One observation was that the neural tube, the precursor to the central nervous system, “zipped” as cells joined together.
“We saw how cells were able to push their protrusions through the open neural tube to make contact with the opposite side – the more protrusions the cells formed, the faster the tube closed,” White says.
“If this process goes wrong or is disrupted and the tube does not close properly by the fourth week of human development, the embryo will have malformations of the brain and spinal cord.”
Similar connections were made in the stem cells that would eventually form the quail’s heart.
“We were able to image the filopodia of cardiac stem cells deep in the embryo as they first came into contact, protruding and clinging to their surroundings and to each other to form the early heart,” White says.
“This is the first time anyone has managed to capture the cell’s actin cytoskeleton facilitating this contact in live imaging.”

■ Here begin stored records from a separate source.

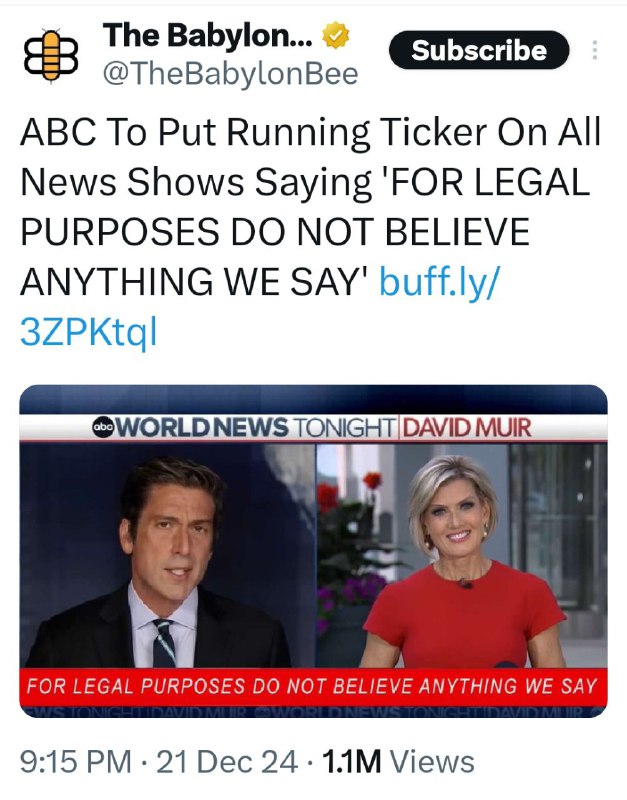The width and height of the screenshot is (627, 800).
Task: Subscribe to The Babylon Bee
Action: (479, 50)
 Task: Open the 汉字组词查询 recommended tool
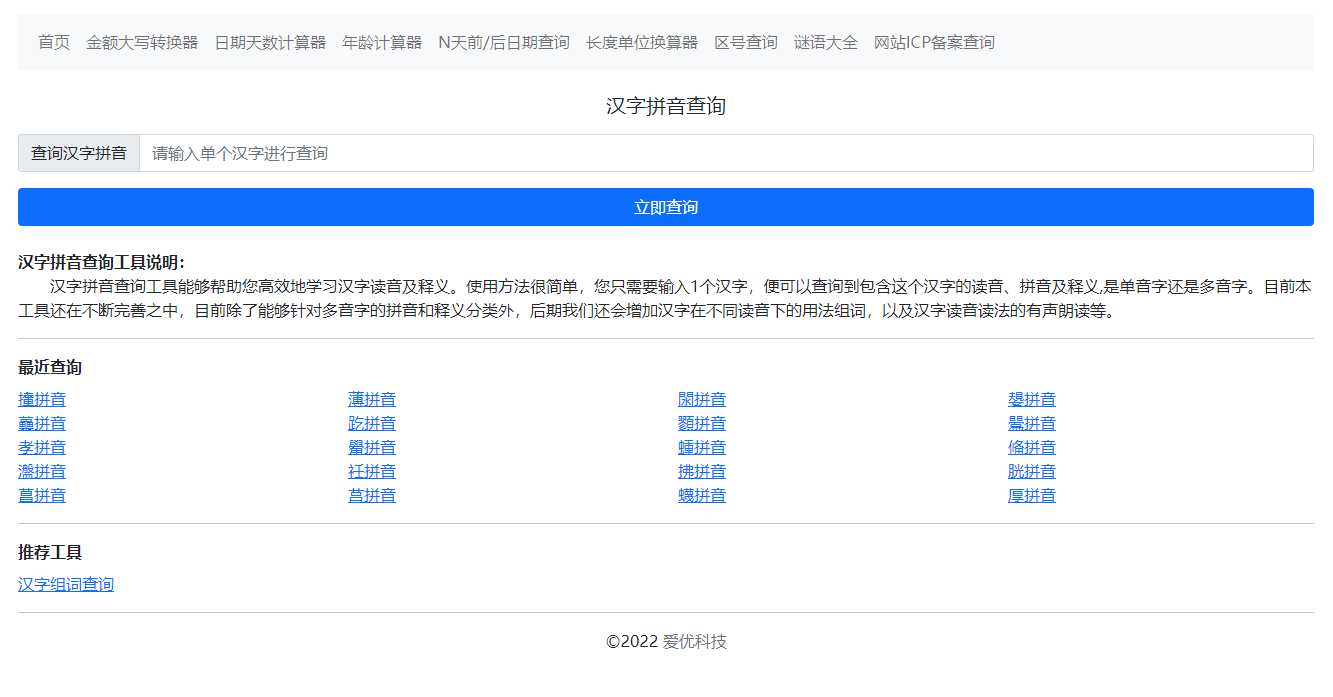pos(66,584)
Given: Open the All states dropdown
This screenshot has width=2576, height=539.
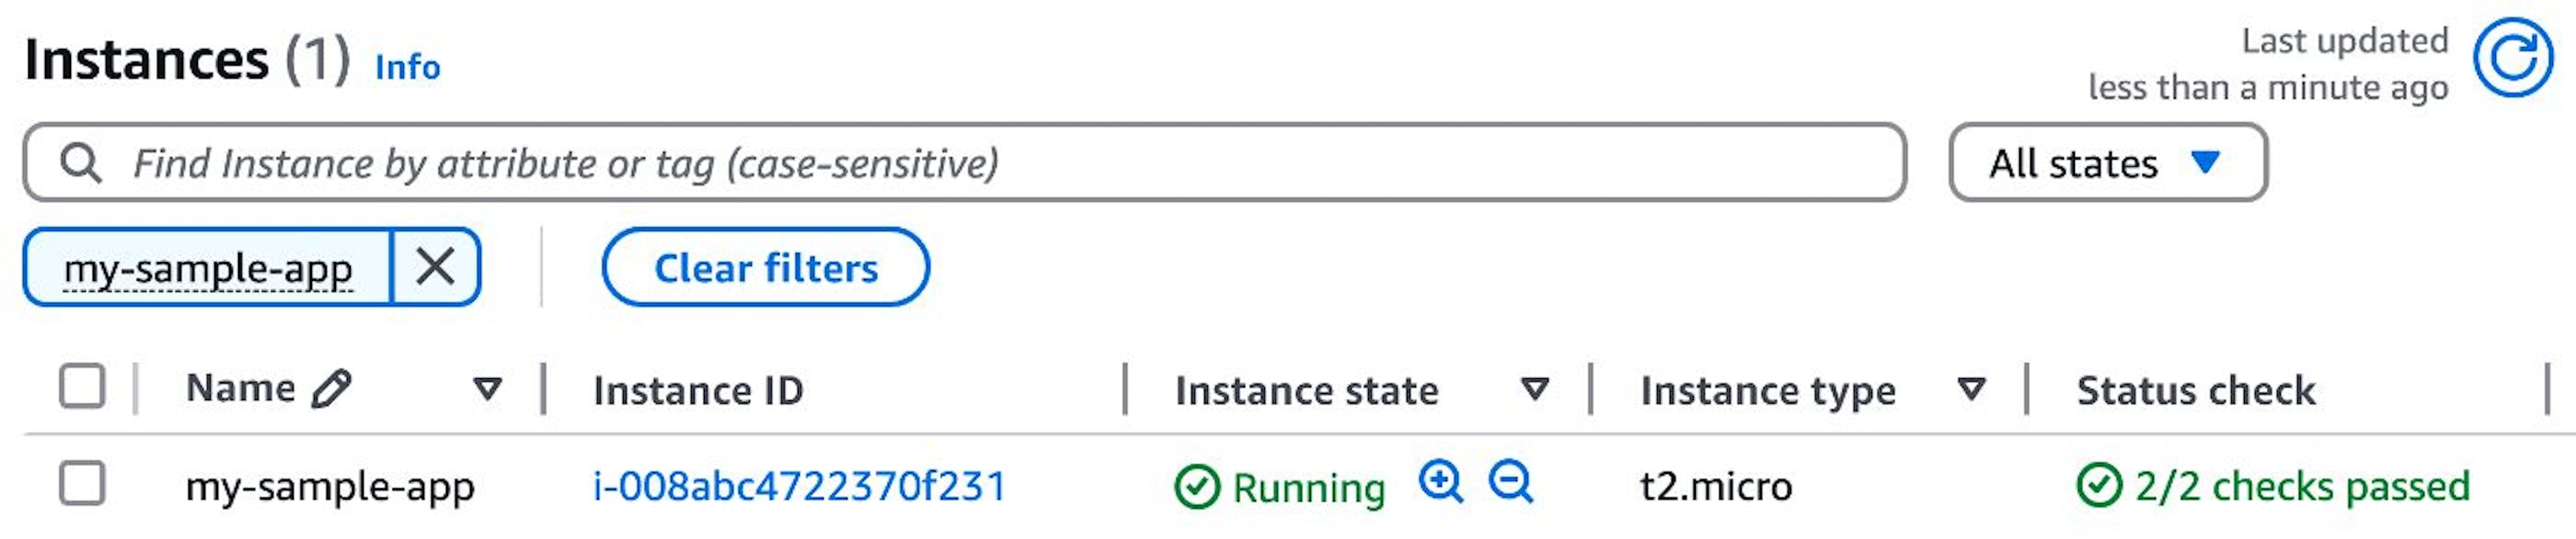Looking at the screenshot, I should 2107,163.
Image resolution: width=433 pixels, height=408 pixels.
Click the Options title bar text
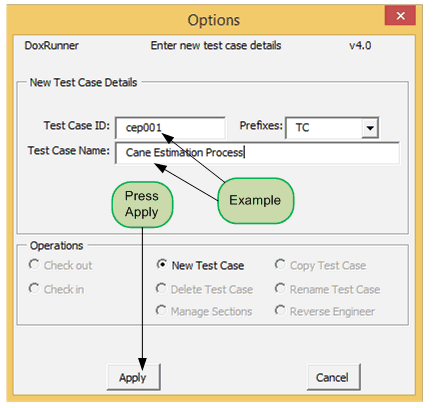click(214, 20)
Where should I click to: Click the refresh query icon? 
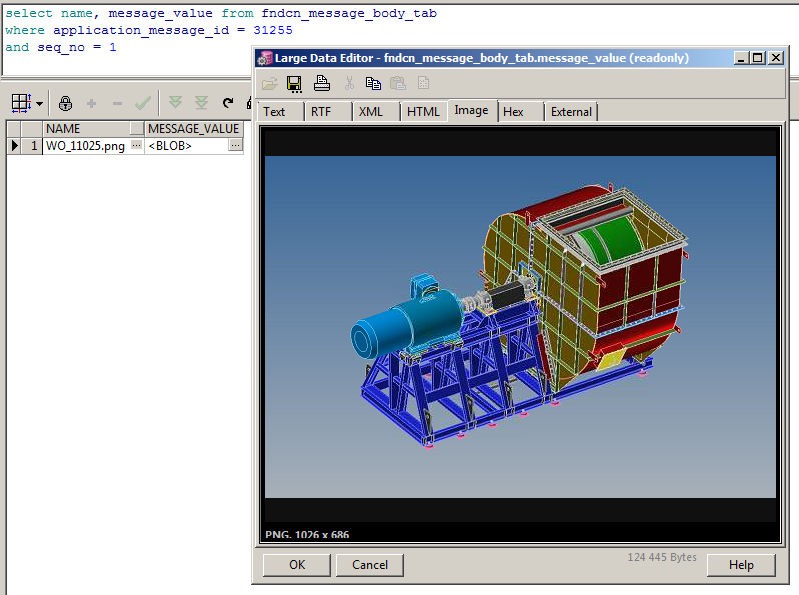[x=229, y=103]

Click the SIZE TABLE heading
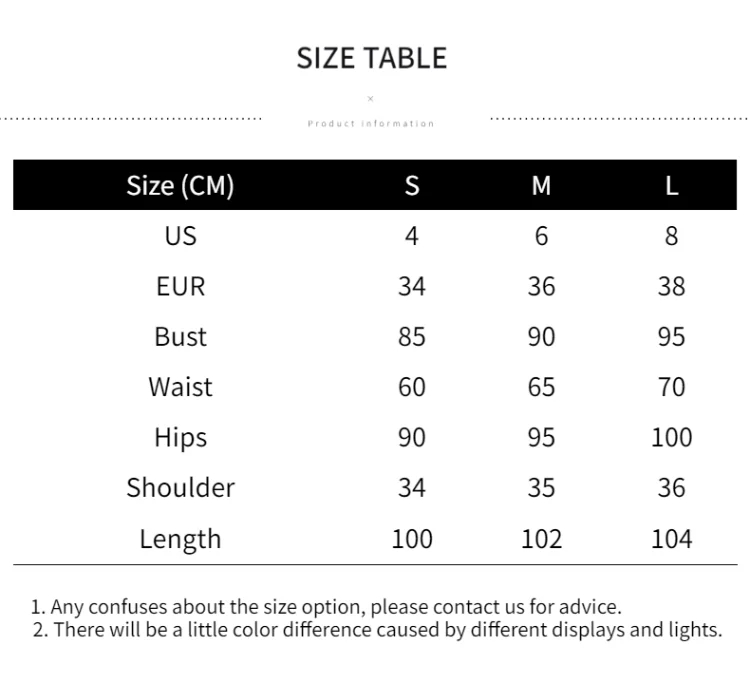point(372,58)
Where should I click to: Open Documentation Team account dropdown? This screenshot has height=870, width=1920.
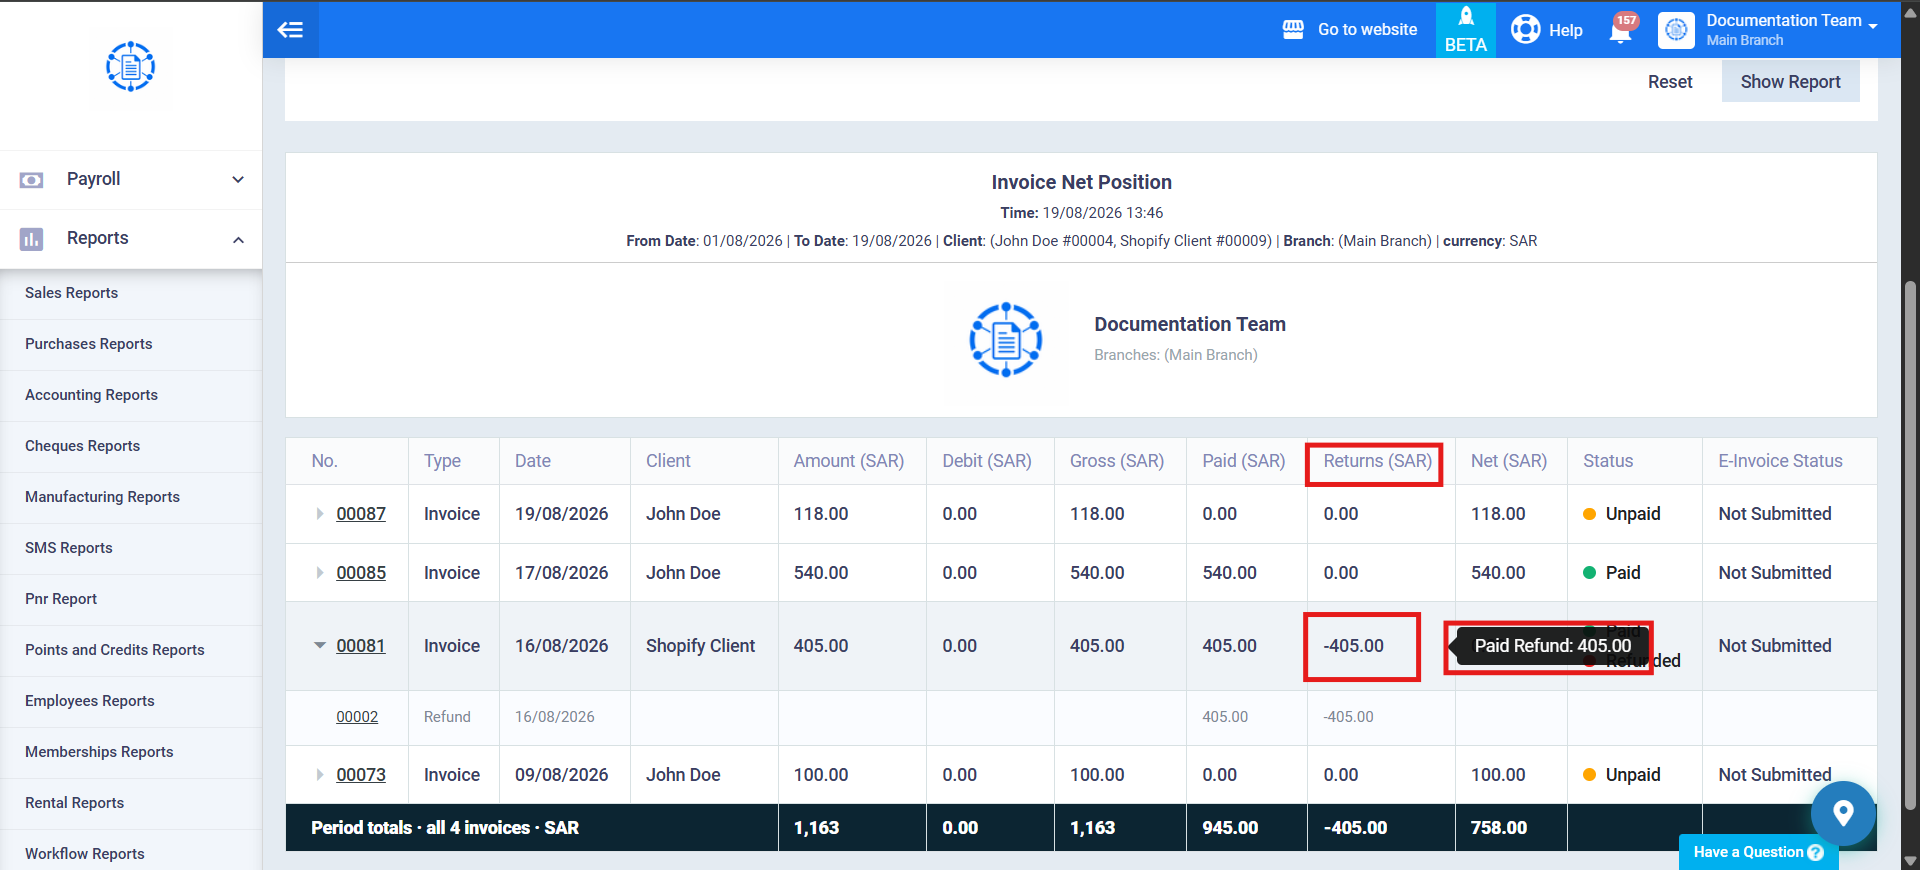1768,30
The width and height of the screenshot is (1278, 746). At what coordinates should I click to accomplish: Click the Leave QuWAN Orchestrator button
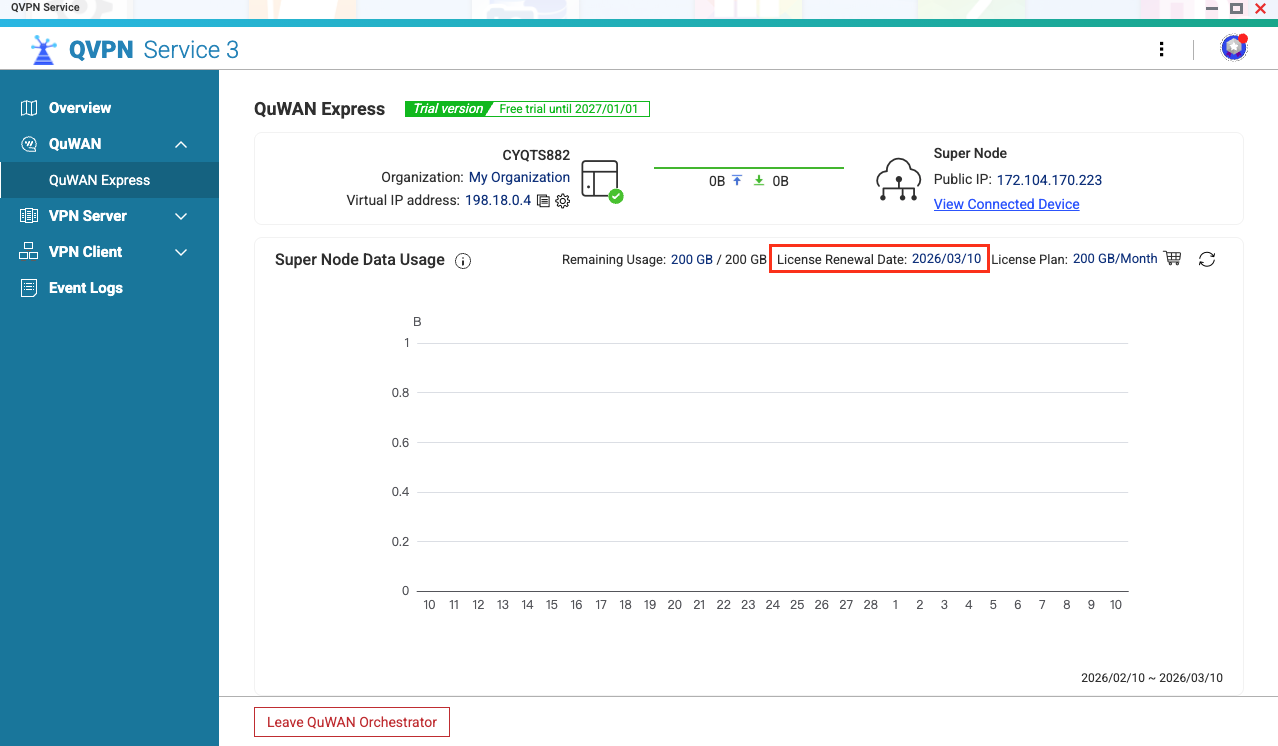coord(352,722)
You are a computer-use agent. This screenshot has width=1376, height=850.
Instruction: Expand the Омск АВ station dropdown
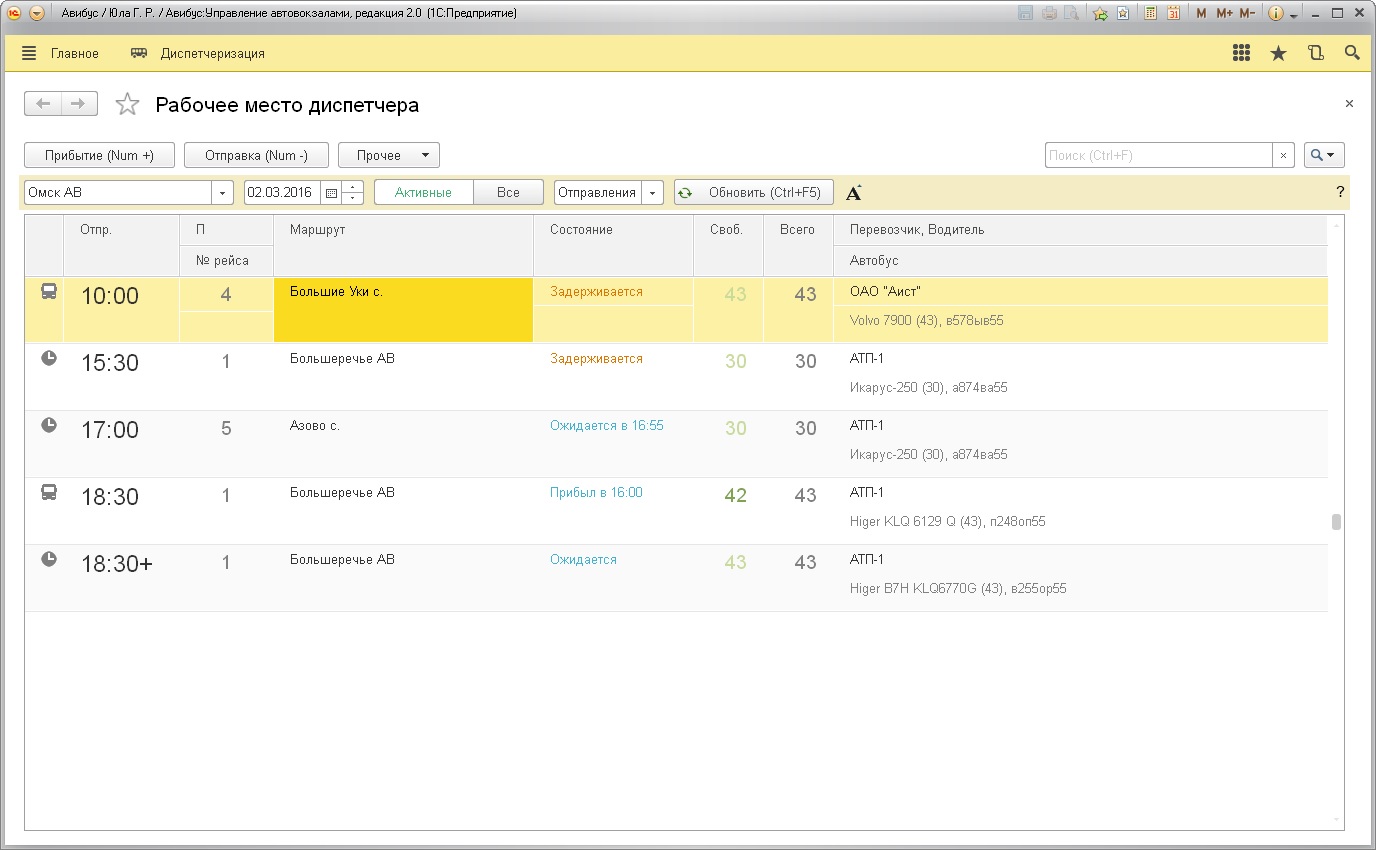click(x=222, y=193)
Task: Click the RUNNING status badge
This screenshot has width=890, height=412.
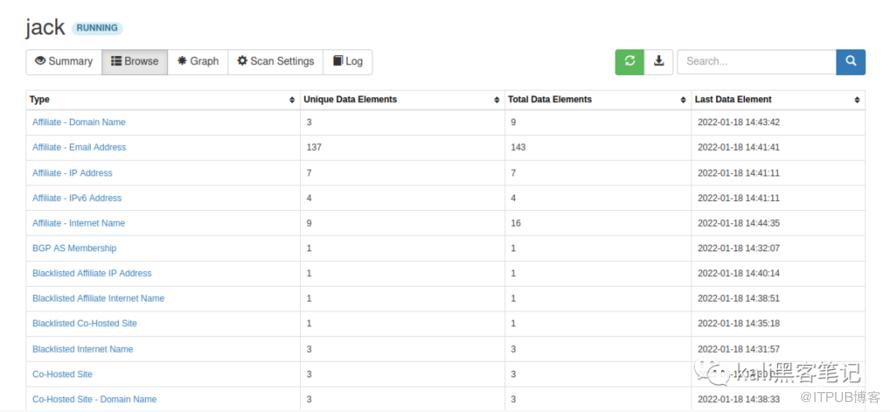Action: [97, 29]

In addition to providing a fascinating insight into the early years of life, this study is important for deepening our knowledge of how and why birth defects occur. When the connection processes fail, it can lead to problems for the child’s development.
Observing these biological transformations taking place in real time and at the smallest scale should be useful in the future to mitigate or at least identify the risk of birth defects. Many more studies on quail eggs using this process are now planned by the team.
Scientists continue to improve their models and understanding of what happens in the womb, and through this we can work to make more pregnancies as healthy as possible.
“Our goal is to find proteins or genes that can be targeted in the future or used to screen for birth defects,” White says.
“We are very excited about the possibilities that this new quail model now offers for studying development in real time.”
The research was published in Journal of Cell Biology.